ЗАДАНИЯ К УПРАЖНЕНИЮ
a) Ответьте на вопросы по тексту о Зощенко:
(i) Аналогом какого произведения Гоголя названа «Голубая книга»?
(ii) Из каких записей взята фраза «Гоголь ожидал, что его не поймут»?
(iii) Какой, по словам последнего предложения, была трагедия Зощенко?
b) Повторите, пожалуйста, без изменений часть текста о Зощенко, которая начинается со слов, содержащих «Траектория пути этого», и заканчивается словами «но исторически закономерной.».

ТЕКСТ
--*--

Игорь Сухих – Русский канон. Книги ХХ века. От Чехова до Набокова (страница 59)
Что же, если сентиментальные повести были и пародией, то не только в общепринятом, но и в особом, тыняновском, смысле: «Если пародией трагедии будет комедия, то пародией комедии может быть трагедия».
Зощенко расставался с прошлым по-гоголевски – стихами в прозе, смехом сквозь слезы.
«Как он часто любит это делать, проводил параллель между собой и Гоголем…»
Траектория пути этого «гоголька» поразительно совпала с гоголевской. «Сентиментальные повести» и рассказы 1920-х годов были его «Вечерами…» и «Миргородом». Сложная структура «Голубой книги» – с цепочной композицией, историческими фрагментами, лирическими и философскими отступлениями – стала аналогом «Мертвых душ». Прямая речь книги «Перед восходом солнца» оказалась (в том числе и по своей роли в судьбе писателя) зощенковским вариантом «Выбранных мест из переписки с друзьями».
«Гоголь ожидал, что его не поймут, но то, что случилось, превзошло все его ожидания» (из дневниковых записей 1917–1921 годов). Через четверть века, после ждановского доклада, он мог повторить эти слова, заменив имя Гоголя собственным именем.
Трагедия Зощенко была не оптимистической, но исторически закономерной.

--*--

[Извлечённые записи данных]
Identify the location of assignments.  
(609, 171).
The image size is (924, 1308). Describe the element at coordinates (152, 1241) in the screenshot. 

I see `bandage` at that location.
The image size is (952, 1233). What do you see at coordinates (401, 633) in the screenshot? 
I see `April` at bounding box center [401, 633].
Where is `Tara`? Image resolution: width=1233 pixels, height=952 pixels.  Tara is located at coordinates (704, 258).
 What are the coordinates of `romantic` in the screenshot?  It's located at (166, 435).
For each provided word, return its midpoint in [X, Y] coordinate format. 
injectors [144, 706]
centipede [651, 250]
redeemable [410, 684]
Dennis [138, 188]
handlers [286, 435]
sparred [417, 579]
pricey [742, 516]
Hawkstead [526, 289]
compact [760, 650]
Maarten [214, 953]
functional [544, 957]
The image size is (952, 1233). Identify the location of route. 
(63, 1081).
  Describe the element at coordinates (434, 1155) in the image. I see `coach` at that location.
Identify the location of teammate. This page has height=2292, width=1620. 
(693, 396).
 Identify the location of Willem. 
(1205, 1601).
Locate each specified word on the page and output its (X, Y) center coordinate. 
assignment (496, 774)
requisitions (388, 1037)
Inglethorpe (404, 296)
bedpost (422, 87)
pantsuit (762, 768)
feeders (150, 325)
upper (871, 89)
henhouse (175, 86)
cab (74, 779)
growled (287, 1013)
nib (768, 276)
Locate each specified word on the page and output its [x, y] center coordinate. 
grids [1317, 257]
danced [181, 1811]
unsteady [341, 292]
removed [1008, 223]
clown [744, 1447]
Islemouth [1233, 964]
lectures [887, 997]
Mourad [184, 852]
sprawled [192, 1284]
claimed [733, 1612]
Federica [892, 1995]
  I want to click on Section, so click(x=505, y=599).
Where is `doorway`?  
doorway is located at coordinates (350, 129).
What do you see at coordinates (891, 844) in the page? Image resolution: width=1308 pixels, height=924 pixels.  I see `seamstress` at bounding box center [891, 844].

--*--

ОТВЕТЫ К ЗАДАНИЯМ
a)
(i) «Мертвых душ».
(ii) Из дневниковых записей 1917–1921 годов.
(iii) Не оптимистической, но исторически закономерной.

b)
Траектория пути этого «гоголька» поразительно совпала с гоголевской. «Сентиментальные повести» и рассказы 1920-х годов были его «Вечерами…» и «Миргородом». Сложная структура «Голубой книги» – с цепочной композицией, историческими фрагментами, лирическими и философскими отступлениями – стала аналогом «Мертвых душ». Прямая речь книги «Перед восходом солнца» оказалась (в том числе и по своей роли в судьбе писателя) зощенковским вариантом «Выбранных мест из переписки с друзьями».
«Гоголь ожидал, что его не поймут, но то, что случилось, превзошло все его ожидания» (из дневниковых записей 1917–1921 годов). Через четверть века, после ждановского доклада, он мог повторить эти слова, заменив имя Гоголя собственным именем.
Трагедия Зощенко была не оптимистической, но исторически закономерной.